View this notebook on GitHub or run it yourself on Binder!
Integrate with Prefect¶
rubicon_ml
offers an integration with Prefect, an open source workflow management engine used heavily within the Python ecosystem. In Prefect, a unit of work is called a task, and a collection of tasks makes up a flow. A flow represents your workflow pipeline. You can integrate rubicon_ml
into your workflows to persist metadata about your experimentation.
We’ll run a Prefect server locally for this example. If you already have Prefect and Docker installed, you can start a Prefect server and agent with these commands:
prefect backend server
prefect server start
# and in a new terminal
prefect agent start
For more context, check out the workflow README on GitHub.
Setting up a simple flow¶
Now we can get started! Let’s create some simple Prefect tasks for the core rubcion_ml
loggers.
[1]:
from prefect import task
@task
def get_or_create_project_task(
persistence, root_dir, project_name, auto_git_enabled=False, storage_options={}, **kwargs
):
from rubicon_ml import Rubicon
rubicon = Rubicon(
persistence=persistence,
root_dir=root_dir,
auto_git_enabled=auto_git_enabled,
**storage_options,
)
project = rubicon.get_or_create_project(project_name, **kwargs)
return project
@task
def create_experiment_task(project, **kwargs):
return project.log_experiment(**kwargs)
@task
def log_artifact_task(parent, **kwargs):
return parent.log_artifact(**kwargs)
@task
def log_dataframe_task(parent, df, **kwargs):
return parent.log_dataframe(df, **kwargs)
@task
def log_feature_task(experiment, feature_name, **kwargs):
return experiment.log_feature(feature_name, **kwargs)
@task
def log_metric_task(experiment, metric_name, metric_value, **kwargs):
return experiment.log_metric(metric_name, metric_value, **kwargs)
@task
def log_parameter_task(experiment, parameter_name, parameter_value, **kwargs):
return experiment.log_parameter(parameter_name, parameter_value, **kwargs)
We’ll need a workflow to integrate rubicon_ml
logging into, so let’s put together a simple one.

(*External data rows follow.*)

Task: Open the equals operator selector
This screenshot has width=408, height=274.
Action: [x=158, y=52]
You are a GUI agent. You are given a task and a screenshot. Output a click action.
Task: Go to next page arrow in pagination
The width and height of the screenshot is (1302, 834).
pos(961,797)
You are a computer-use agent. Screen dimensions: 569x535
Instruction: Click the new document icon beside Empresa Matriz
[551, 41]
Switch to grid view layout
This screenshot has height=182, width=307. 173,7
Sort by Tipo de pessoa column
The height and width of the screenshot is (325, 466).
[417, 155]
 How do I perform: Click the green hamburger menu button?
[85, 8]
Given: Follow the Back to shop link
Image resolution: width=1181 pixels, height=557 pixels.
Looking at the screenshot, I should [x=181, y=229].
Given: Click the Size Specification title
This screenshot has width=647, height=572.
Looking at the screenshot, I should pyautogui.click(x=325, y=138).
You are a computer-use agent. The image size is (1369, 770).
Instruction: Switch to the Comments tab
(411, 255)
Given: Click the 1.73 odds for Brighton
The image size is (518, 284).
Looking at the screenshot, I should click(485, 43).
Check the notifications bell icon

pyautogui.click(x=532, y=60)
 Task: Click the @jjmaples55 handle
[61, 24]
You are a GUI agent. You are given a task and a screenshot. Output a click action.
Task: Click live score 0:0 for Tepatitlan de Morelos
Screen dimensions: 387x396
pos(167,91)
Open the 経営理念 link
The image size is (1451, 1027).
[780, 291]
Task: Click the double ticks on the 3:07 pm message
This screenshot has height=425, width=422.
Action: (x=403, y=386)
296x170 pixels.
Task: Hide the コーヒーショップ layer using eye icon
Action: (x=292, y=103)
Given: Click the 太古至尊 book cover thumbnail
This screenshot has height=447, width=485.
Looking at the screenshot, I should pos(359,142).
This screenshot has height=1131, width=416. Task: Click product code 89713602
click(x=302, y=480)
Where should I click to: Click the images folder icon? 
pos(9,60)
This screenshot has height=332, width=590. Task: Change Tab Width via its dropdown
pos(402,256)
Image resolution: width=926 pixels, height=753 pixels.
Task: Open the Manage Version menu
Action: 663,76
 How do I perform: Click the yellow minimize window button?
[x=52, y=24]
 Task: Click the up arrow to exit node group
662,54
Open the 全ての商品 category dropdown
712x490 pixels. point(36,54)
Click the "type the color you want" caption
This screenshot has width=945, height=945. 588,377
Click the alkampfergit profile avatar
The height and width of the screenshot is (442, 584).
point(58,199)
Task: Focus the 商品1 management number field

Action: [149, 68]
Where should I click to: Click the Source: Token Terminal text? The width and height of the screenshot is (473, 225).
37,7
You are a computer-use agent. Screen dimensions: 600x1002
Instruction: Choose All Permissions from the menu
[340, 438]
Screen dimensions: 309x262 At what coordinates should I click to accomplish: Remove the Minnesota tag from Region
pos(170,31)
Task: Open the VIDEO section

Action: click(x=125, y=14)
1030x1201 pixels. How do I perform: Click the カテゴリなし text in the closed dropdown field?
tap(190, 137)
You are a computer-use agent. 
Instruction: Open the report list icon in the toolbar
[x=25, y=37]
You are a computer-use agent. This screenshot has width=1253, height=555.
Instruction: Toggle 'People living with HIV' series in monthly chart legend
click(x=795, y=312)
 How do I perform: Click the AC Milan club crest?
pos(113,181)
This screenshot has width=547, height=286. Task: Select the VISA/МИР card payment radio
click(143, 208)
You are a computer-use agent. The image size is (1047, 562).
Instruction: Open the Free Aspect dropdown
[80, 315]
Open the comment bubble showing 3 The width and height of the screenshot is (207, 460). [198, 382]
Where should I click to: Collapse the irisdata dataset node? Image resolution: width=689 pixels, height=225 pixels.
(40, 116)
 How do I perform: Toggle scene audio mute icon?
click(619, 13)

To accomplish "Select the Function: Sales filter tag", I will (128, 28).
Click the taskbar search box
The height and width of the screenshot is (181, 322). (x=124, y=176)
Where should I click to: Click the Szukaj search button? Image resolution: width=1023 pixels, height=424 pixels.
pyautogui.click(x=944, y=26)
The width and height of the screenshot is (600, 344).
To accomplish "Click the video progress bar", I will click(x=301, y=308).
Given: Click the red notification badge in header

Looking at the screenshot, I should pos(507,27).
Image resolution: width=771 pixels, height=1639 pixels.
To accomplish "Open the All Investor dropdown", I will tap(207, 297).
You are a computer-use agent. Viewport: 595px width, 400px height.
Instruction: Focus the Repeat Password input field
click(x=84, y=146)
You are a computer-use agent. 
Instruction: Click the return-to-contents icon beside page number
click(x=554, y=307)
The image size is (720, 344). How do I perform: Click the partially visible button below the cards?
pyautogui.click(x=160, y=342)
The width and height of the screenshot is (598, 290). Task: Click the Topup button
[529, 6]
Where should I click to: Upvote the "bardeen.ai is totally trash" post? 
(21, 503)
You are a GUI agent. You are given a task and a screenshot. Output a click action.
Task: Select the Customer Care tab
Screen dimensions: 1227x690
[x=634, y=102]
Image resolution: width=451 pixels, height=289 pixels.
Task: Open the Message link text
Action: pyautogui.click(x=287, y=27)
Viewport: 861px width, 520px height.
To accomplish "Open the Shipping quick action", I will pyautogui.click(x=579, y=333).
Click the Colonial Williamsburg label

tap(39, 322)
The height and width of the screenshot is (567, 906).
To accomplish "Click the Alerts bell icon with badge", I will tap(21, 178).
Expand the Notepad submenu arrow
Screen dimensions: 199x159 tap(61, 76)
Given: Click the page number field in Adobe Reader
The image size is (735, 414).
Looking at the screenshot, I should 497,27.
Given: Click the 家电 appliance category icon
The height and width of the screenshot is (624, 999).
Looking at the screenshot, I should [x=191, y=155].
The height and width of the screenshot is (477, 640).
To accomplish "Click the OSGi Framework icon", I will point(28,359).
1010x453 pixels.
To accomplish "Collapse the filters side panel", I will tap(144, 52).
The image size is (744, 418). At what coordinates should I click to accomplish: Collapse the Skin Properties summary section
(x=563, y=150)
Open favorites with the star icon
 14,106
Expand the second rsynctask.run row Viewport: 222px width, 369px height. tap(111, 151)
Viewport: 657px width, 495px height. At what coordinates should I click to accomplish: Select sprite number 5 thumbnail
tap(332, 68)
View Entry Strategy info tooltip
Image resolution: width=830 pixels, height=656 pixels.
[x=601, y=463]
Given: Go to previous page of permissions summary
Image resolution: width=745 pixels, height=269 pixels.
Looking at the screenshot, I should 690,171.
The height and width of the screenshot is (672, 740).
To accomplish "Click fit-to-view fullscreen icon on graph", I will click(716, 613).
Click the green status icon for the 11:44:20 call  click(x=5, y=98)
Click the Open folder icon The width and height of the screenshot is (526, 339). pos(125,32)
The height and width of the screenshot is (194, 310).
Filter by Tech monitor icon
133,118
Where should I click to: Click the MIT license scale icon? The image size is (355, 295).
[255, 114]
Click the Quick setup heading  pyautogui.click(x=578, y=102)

To mimic a realistic example, we’ll create tasks for loading data, splitting said data, extracting features, and training a model.
[2]:
@task
def load_data():
from sklearn.datasets import load_wine
return load_wine()
[3]:
@task
def split_data(dataset):
from sklearn.model_selection import train_test_split
return train_test_split(
dataset.data,
dataset.target,
test_size=0.25,
)
[4]:
@task
def get_feature_names(dataset):
return dataset.feature_names
[5]:
@task
def fit_pred_model(
train_test_split_result,
n_components,
n_neighbors,
is_standardized
):
from sklearn import metrics
from sklearn.decomposition import PCA
from sklearn.neighbors import KNeighborsClassifier
from sklearn.pipeline import make_pipeline
from sklearn.preprocessing import StandardScaler
X_train, X_test, y_train, y_test = train_test_split_result
if is_standardized:
classifier = make_pipeline(
StandardScaler(),
PCA(n_components=n_components),
KNeighborsClassifier(n_neighbors=n_neighbors),
)
else:
classifier = make_pipeline(
PCA(n_components=n_components),
KNeighborsClassifier(n_neighbors=n_neighbors),
)
classifier.fit(X_train, y_train)
pred_test = classifier.predict(X_test)
accuracy = metrics.accuracy_score(y_test, pred_test)
return accuracy
Without rubicon_ml
, here’s what this simple flow would look like:
[6]:
from prefect import flow
n_components = 2
n_neighbors = 5
is_standardized = True
@flow
def wine_flow():
wine_dataset = load_data()
feature_names = get_feature_names(wine_dataset)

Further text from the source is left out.